Last week, I wrote about the devastating fires that ravaged central Texas last month. You or someone you know might have experienced fire damage to your home or business and are now wondering what to expect from the insurance claim process. If you read my post last week, you know that if you suffered a total loss to your home or business, your insurer should pay you at or near your policy limits. Some of you may be concerned about making a full claim for your policy limits because you may be in violation of a provision of your policy. You may think that if your insurer learns about your violation, it will somehow void your policy. But what does Texas law have to say about this issue?

Section 862.054 of the Texas Insurance Code states the following:


Unless the breach or violation contributed to cause the destruction of the property, a breach or violation by the insured of a warranty, condition, or provision of a fire insurance policy or contract of insurance on personal property, or of an application for the policy or contract:

(1) does not render the policy or contract void; and

(2) is not a defense to a suit for loss.

Fortunately, Texas law is very clear: unless your breach or violation contributed to the loss, it does not render the policy void. In other words, if you committed arson or caused the fire, your contract will be found to be void. Back in March, I wrote a post about the insurance industry’s use of the “Arson Defense.” If a jury finds that you more likely than not caused the fire, you will be unable to recover under your policy.

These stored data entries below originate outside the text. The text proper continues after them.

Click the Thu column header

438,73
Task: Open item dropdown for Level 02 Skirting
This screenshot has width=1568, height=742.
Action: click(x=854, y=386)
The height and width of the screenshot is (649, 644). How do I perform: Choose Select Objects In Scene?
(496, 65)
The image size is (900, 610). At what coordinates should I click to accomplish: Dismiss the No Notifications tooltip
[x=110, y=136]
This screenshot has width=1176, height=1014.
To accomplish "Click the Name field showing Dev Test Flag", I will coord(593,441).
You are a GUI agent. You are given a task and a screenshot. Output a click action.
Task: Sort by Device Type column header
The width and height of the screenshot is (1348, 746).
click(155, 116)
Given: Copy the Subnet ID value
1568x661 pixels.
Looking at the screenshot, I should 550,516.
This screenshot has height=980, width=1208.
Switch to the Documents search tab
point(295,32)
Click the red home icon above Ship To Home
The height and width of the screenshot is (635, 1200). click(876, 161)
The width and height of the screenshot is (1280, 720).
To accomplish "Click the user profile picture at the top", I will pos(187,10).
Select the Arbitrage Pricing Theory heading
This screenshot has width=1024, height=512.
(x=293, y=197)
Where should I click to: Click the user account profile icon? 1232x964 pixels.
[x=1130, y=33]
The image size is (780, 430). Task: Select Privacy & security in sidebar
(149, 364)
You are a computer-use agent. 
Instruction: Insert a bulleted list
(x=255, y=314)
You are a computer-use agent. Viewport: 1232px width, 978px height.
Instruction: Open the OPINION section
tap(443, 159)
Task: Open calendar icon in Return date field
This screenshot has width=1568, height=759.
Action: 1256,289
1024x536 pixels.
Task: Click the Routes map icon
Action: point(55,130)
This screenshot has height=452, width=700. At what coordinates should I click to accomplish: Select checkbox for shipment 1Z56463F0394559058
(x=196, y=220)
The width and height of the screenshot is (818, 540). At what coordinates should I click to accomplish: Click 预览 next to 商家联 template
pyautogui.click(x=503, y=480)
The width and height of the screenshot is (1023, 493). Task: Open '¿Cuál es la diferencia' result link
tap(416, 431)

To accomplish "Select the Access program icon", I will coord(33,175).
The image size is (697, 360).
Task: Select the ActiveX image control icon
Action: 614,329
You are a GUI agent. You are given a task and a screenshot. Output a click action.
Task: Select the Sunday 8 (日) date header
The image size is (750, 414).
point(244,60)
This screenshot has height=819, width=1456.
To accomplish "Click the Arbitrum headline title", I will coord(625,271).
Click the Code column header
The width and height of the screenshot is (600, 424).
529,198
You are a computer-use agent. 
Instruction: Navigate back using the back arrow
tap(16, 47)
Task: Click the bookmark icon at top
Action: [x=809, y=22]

On the other hand, if your violation of the policy did not cause the fire, you are still covered for your loss under Texas law. Here’s a typical example of a violation that will not render your policy void. Let’s say you added a foundation endorsement to your policy that provides coverage for any foundation problems, and that endorsement requires that you have your foundation inspected once every two years. If you failed to inspect your foundation, that will not render your policy void.

Another example: you received a discount on your policy premium because you agreed to obtain and maintain a home security system that included a fire alarm system. This example seems to tread the line a bit closer because arguably, the fire alarm system might have prevented your loss. However, your failure to obtain and maintain a fire alarm system did not cause the fire, so under Texas law you should still be covered.